Keep primary volume read-only or offline to prevent split-brain writes.
Plan for reverse replication if primary is restored.

3. Begin Failback Manually

ANF Account / Volume: ohemr-anf-west-epic-pro-wus3-001

3.1 Reverse Resync to Reactivate Source Volume

Select the source volume in Azure.
Open Replication and select Reverse Resync.
Confirm prompt and monitor health status until stable.

3.2 Reestablish Source-to-Destination Replication

On the destination volume, open Replication.
Confirm Mirror State is Mirrored and Relationship Status is Idle.
Select Break Peering and confirm.
Remount the source volume for client access if necessary.

3.3 Resync the Source Volume with the Destination Volume

On the destination volume, select Reverse Resync to restore normal replication direction.

🏥 Healthcare-Specific Considerations

PHI Data: Ensure DR/Failback processes do not expose PHI to unauthorized environments.
Audit Trail: Retain logs of DR events for compliance (HIPAA, SOX).
Testing Frequency: Schedule DR tests per regulatory and internal policy.
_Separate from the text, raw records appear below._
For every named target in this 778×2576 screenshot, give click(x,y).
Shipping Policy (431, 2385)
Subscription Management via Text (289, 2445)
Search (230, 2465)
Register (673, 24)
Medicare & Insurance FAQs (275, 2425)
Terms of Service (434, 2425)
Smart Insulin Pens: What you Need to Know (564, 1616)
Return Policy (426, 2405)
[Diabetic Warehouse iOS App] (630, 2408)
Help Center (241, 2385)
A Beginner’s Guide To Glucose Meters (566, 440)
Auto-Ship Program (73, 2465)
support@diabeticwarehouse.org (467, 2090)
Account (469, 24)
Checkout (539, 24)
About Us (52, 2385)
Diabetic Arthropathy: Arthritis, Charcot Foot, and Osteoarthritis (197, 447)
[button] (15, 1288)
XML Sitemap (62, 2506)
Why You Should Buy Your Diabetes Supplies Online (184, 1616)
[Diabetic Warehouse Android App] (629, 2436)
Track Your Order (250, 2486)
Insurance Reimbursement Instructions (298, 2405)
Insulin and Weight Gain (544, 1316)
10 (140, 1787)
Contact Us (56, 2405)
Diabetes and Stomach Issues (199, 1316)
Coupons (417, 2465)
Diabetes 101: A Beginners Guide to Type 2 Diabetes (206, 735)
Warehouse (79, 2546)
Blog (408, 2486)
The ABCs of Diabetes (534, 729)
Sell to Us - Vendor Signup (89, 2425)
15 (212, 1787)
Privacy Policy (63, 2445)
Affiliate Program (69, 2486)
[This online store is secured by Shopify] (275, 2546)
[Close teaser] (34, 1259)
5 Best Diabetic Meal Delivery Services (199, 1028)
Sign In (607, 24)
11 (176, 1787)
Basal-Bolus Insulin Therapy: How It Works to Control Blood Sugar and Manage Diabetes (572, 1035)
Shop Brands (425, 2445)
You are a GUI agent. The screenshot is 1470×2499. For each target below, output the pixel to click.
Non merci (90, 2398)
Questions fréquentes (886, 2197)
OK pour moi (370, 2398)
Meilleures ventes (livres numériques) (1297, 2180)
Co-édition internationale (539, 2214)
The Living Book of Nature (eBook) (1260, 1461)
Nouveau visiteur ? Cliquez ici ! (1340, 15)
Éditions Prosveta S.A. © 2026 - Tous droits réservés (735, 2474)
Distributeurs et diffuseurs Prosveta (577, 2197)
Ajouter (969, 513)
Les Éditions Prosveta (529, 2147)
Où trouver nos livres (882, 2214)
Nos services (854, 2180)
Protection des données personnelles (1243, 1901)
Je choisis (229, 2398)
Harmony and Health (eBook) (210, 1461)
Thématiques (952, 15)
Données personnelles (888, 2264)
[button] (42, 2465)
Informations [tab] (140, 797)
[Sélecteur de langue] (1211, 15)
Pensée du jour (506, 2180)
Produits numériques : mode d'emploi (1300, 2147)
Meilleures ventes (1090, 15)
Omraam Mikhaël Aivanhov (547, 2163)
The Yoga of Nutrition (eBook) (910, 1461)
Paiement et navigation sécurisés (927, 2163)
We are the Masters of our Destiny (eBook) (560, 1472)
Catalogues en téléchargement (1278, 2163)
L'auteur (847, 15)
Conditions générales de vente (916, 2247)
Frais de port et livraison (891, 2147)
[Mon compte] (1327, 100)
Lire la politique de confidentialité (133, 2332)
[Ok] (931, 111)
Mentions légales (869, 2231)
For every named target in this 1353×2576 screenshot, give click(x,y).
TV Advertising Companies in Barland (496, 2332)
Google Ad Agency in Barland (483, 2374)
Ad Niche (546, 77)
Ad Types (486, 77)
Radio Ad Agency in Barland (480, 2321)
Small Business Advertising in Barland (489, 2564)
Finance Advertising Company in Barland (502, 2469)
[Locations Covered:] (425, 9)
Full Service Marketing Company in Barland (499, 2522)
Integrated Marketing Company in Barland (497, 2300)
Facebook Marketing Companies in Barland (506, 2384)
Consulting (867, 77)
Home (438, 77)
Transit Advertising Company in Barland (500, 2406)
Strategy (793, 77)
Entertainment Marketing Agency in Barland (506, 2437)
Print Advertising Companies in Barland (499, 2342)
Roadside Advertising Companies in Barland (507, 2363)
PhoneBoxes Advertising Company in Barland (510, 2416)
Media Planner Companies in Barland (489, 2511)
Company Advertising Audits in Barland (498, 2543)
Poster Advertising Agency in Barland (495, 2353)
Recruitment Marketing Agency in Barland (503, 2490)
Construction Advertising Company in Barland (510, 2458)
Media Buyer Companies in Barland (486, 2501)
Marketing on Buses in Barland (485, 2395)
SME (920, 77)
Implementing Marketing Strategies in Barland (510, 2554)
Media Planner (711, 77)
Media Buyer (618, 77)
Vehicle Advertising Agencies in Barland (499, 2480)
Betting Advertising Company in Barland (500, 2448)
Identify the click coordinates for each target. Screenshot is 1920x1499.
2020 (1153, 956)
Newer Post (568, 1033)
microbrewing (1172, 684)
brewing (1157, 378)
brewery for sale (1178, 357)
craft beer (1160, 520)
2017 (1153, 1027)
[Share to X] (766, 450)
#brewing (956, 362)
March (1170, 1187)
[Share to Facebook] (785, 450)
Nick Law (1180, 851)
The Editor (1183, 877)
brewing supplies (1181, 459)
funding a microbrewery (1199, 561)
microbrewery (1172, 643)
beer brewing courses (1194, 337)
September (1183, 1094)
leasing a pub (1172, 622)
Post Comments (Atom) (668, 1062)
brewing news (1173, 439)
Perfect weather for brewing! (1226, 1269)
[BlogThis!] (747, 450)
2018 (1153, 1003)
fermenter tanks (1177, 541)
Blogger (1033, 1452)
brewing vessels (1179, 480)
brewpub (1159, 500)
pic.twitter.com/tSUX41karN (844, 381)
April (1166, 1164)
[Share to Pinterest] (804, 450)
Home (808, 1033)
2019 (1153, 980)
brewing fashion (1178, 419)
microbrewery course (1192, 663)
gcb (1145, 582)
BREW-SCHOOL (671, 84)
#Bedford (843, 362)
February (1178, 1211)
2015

🔧 Implementation Guidelines

Azure Portal Operations

Use the Replication tab for all ANF volume replication actions.
Confirm volume status after each step before proceeding.

DNS Management

Lower DNS TTL before DR events for faster client redirection.
Document changes and revert TTL to standard value after event.

Access Validation

Test both Windows (CIFS/SMB) and Linux (NFS) clients as applicable.
Validate application-level access, not just share mounts.

📊 Monitoring & Reporting

Replication Health: Use Azure Portal or CLI to monitor replication status.
Capacity/Performance: Monitor DR volumes for IOPS, latency, and space utilization during DR event.
Event Logging: Track all steps and changes for audit purposes.

🔍 Compliance Validation

DR Drill Evidence: Archive runbook execution logs and notifications.
PHI Handling: Ensure no DR operations violate HIPAA or internal data handling policies.
Change Control: All DNS and storage changes must follow established change management procedures.

🚨 Troubleshooting Guide

Common Issues

Problem	Diagnosis	Resolution
Replication fails to break	Volume busy or Azure API issue	Retry; check portal for active connections or errors
Access fails in DR	AD not configured or permissions not synced	Validate AD integration, review ACLs
DNS redirection delayed	TTL not lowered or cached values	Lower TTL in advance; flush client DNS cache
Split-brain risk	Primary is still writable	Set primary to read-only/offline before DR cutover

🔗 Related Documentation

Epic Architecture Requirements: Storage and DR architecture details
Operational Procedures: Standard operating procedures for Epic on Azure
Security Baseline: Security and compliance controls for DR operations

📞 Support & Contacts

Domain	Contact	Responsibility
ANF/DR Operations	[email protected]	Storage operations and runbook execution
DNS Management	[email protected]	DNS changes and troubleshooting
Compliance Audit	[email protected]	DR test evidence and regulatory reporting
Epic Application	[email protected]	Application validation in DR/failback

🗂️ DR Excellence: Reliable DR and failback processes minimize downtime, ensure data integrity, and support regulatory compliance for Epic healthcare infrastructure.